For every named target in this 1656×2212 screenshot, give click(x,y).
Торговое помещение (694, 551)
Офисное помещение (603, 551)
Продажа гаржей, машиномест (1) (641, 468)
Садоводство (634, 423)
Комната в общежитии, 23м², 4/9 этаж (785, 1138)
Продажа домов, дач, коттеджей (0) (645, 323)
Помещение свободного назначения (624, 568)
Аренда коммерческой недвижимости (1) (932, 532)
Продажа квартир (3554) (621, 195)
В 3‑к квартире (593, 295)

_HOW TO COMPLETE THIS TASK_
Every record is to be retyped exactly as given.

_OUTPUT FOR THIS TASK_
For every named target in this 1656×2212 screenshot, give click(x,y).
Торговое помещение (694, 551)
Офисное помещение (603, 551)
Продажа гаржей, машиномест (1) (641, 468)
Садоводство (634, 423)
Комната в общежитии, 23м², 4/9 этаж (785, 1138)
Продажа домов, дач, коттеджей (0) (645, 323)
Помещение свободного назначения (624, 568)
Аренда коммерческой недвижимости (1) (932, 532)
Продажа квартир (3554) (621, 195)
В 3‑к квартире (593, 295)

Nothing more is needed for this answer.